┌─ Provided records

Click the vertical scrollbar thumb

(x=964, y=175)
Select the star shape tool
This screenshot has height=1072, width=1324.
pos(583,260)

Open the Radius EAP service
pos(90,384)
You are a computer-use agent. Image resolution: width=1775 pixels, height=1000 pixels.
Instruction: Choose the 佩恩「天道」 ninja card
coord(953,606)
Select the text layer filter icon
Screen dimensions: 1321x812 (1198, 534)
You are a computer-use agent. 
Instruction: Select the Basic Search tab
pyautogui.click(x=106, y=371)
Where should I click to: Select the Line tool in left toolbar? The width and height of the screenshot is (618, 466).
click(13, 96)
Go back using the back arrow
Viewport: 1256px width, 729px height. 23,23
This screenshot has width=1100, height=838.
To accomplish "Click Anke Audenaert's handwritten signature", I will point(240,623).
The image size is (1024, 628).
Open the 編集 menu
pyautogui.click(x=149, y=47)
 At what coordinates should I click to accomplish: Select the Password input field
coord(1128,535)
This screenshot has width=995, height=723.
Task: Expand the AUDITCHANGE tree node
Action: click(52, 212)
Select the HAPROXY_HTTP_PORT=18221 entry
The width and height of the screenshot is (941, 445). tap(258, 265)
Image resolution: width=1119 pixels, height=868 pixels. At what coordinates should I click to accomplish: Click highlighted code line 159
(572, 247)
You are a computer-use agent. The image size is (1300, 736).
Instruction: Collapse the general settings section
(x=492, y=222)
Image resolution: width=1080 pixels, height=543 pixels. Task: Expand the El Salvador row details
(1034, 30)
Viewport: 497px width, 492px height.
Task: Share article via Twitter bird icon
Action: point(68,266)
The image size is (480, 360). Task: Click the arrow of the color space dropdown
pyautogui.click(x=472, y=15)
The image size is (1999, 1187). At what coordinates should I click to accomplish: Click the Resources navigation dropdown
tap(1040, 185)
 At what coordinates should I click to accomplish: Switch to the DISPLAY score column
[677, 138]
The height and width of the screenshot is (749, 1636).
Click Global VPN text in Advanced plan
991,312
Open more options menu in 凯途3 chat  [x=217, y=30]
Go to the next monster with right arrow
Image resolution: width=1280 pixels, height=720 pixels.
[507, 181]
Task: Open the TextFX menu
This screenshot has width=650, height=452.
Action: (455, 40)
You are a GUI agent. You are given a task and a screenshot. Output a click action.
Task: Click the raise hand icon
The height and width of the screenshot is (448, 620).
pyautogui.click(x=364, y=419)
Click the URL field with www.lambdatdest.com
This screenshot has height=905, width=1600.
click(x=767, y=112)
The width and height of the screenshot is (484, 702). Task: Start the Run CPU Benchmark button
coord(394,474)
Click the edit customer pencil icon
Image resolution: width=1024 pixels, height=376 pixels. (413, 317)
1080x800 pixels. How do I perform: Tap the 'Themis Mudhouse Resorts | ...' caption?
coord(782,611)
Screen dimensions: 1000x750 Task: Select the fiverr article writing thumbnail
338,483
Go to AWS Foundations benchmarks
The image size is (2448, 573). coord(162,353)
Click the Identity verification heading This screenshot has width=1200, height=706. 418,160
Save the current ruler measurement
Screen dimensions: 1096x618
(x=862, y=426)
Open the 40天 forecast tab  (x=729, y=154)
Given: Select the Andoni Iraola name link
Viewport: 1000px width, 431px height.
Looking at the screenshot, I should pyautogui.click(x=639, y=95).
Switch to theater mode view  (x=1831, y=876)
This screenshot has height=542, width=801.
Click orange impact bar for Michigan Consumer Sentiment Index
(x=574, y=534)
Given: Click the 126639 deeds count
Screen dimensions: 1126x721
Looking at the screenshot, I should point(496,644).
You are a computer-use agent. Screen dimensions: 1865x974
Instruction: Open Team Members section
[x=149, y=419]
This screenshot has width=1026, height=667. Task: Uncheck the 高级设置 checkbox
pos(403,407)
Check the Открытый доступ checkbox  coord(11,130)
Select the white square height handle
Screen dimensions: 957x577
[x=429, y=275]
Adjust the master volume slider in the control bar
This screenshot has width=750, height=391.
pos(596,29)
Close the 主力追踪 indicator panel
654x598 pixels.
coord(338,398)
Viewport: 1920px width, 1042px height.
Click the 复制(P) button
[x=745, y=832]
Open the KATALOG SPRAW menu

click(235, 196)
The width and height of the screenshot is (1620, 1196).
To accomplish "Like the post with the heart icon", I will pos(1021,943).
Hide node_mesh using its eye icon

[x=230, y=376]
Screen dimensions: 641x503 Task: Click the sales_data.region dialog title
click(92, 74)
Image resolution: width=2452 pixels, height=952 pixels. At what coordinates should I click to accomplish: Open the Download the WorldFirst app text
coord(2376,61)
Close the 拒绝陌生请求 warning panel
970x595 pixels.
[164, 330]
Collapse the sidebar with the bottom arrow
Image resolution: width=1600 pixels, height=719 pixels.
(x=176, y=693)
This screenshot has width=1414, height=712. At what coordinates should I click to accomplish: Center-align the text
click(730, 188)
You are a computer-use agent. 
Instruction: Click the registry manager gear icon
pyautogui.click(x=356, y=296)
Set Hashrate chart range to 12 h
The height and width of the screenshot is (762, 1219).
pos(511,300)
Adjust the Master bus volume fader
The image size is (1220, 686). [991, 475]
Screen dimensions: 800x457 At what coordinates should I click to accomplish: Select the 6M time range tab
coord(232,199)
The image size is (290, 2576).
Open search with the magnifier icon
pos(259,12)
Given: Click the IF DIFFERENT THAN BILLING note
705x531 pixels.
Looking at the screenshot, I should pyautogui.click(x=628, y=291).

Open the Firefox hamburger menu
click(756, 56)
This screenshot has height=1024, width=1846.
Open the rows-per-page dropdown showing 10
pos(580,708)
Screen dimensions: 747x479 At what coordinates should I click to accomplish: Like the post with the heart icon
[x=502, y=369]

└─

• What needs to be done:
Write the records out again so that each one matches the original exactly.

• Solution to the problem:
Click the vertical scrollbar thumb

(x=964, y=175)
Select the star shape tool
This screenshot has height=1072, width=1324.
pos(583,260)

Open the Radius EAP service
pos(90,384)
You are a computer-use agent. Image resolution: width=1775 pixels, height=1000 pixels.
Instruction: Choose the 佩恩「天道」 ninja card
coord(953,606)
Select the text layer filter icon
Screen dimensions: 1321x812 (1198, 534)
You are a computer-use agent. 
Instruction: Select the Basic Search tab
pyautogui.click(x=106, y=371)
Where should I click to: Select the Line tool in left toolbar? The width and height of the screenshot is (618, 466).
click(13, 96)
Go back using the back arrow
Viewport: 1256px width, 729px height. 23,23
This screenshot has width=1100, height=838.
To accomplish "Click Anke Audenaert's handwritten signature", I will point(240,623).
The image size is (1024, 628).
Open the 編集 menu
pyautogui.click(x=149, y=47)
 At what coordinates should I click to accomplish: Select the Password input field
coord(1128,535)
This screenshot has width=995, height=723.
Task: Expand the AUDITCHANGE tree node
Action: click(52, 212)
Select the HAPROXY_HTTP_PORT=18221 entry
The width and height of the screenshot is (941, 445). tap(258, 265)
Image resolution: width=1119 pixels, height=868 pixels. At what coordinates should I click to accomplish: Click highlighted code line 159
(572, 247)
You are a computer-use agent. The image size is (1300, 736).
Instruction: Collapse the general settings section
(x=492, y=222)
Image resolution: width=1080 pixels, height=543 pixels. Task: Expand the El Salvador row details
(1034, 30)
Viewport: 497px width, 492px height.
Task: Share article via Twitter bird icon
Action: point(68,266)
The image size is (480, 360). Task: Click the arrow of the color space dropdown
pyautogui.click(x=472, y=15)
The image size is (1999, 1187). At what coordinates should I click to accomplish: Click the Resources navigation dropdown
tap(1040, 185)
 At what coordinates should I click to accomplish: Switch to the DISPLAY score column
[677, 138]
The height and width of the screenshot is (749, 1636).
Click Global VPN text in Advanced plan
991,312
Open more options menu in 凯途3 chat  [x=217, y=30]
Go to the next monster with right arrow
Image resolution: width=1280 pixels, height=720 pixels.
[507, 181]
Task: Open the TextFX menu
This screenshot has width=650, height=452.
Action: (455, 40)
You are a GUI agent. You are given a task and a screenshot. Output a click action.
Task: Click the raise hand icon
The height and width of the screenshot is (448, 620).
pyautogui.click(x=364, y=419)
Click the URL field with www.lambdatdest.com
This screenshot has height=905, width=1600.
click(x=767, y=112)
The width and height of the screenshot is (484, 702). Task: Start the Run CPU Benchmark button
coord(394,474)
Click the edit customer pencil icon
Image resolution: width=1024 pixels, height=376 pixels. (413, 317)
1080x800 pixels. How do I perform: Tap the 'Themis Mudhouse Resorts | ...' caption?
coord(782,611)
Screen dimensions: 1000x750 Task: Select the fiverr article writing thumbnail
338,483
Go to AWS Foundations benchmarks
The image size is (2448, 573). coord(162,353)
Click the Identity verification heading This screenshot has width=1200, height=706. 418,160
Save the current ruler measurement
Screen dimensions: 1096x618
(x=862, y=426)
Open the 40天 forecast tab  (x=729, y=154)
Given: Select the Andoni Iraola name link
Viewport: 1000px width, 431px height.
Looking at the screenshot, I should pyautogui.click(x=639, y=95).
Switch to theater mode view  (x=1831, y=876)
This screenshot has height=542, width=801.
Click orange impact bar for Michigan Consumer Sentiment Index
(x=574, y=534)
Given: Click the 126639 deeds count
Screen dimensions: 1126x721
Looking at the screenshot, I should point(496,644).
You are a computer-use agent. Screen dimensions: 1865x974
Instruction: Open Team Members section
[x=149, y=419]
This screenshot has width=1026, height=667. Task: Uncheck the 高级设置 checkbox
pos(403,407)
Check the Открытый доступ checkbox  coord(11,130)
Select the white square height handle
Screen dimensions: 957x577
[x=429, y=275]
Adjust the master volume slider in the control bar
This screenshot has width=750, height=391.
pos(596,29)
Close the 主力追踪 indicator panel
654x598 pixels.
coord(338,398)
Viewport: 1920px width, 1042px height.
Click the 复制(P) button
[x=745, y=832]
Open the KATALOG SPRAW menu

click(235, 196)
The width and height of the screenshot is (1620, 1196).
To accomplish "Like the post with the heart icon", I will pos(1021,943).
Hide node_mesh using its eye icon

[x=230, y=376]
Screen dimensions: 641x503 Task: Click the sales_data.region dialog title
click(92, 74)
Image resolution: width=2452 pixels, height=952 pixels. At what coordinates should I click to accomplish: Open the Download the WorldFirst app text
coord(2376,61)
Close the 拒绝陌生请求 warning panel
970x595 pixels.
[164, 330]
Collapse the sidebar with the bottom arrow
Image resolution: width=1600 pixels, height=719 pixels.
(x=176, y=693)
This screenshot has width=1414, height=712. At what coordinates should I click to accomplish: Center-align the text
click(730, 188)
You are a computer-use agent. 
Instruction: Click the registry manager gear icon
pyautogui.click(x=356, y=296)
Set Hashrate chart range to 12 h
The height and width of the screenshot is (762, 1219).
pos(511,300)
Adjust the Master bus volume fader
The image size is (1220, 686). [991, 475]
Screen dimensions: 800x457 At what coordinates should I click to accomplish: Select the 6M time range tab
coord(232,199)
The image size is (290, 2576).
Open search with the magnifier icon
pos(259,12)
Given: Click the IF DIFFERENT THAN BILLING note
705x531 pixels.
Looking at the screenshot, I should pyautogui.click(x=628, y=291).

Open the Firefox hamburger menu
click(756, 56)
This screenshot has height=1024, width=1846.
Open the rows-per-page dropdown showing 10
pos(580,708)
Screen dimensions: 747x479 At what coordinates should I click to accomplish: Like the post with the heart icon
[x=502, y=369]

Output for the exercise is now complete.